Of the records that follow, copy only the lines from the line containing "Select the Year" to the line containing "Where should I", both included, exactly as written.

**Provided entries:**
++++++++

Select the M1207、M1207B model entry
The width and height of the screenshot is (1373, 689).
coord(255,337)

++++++++

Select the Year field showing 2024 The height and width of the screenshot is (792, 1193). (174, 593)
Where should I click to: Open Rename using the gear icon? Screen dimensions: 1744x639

++++++++

**Finished task:**
Select the Year field showing 2024 The height and width of the screenshot is (792, 1193). (174, 593)
Where should I click to: Open Rename using the gear icon? Screen dimensions: 1744x639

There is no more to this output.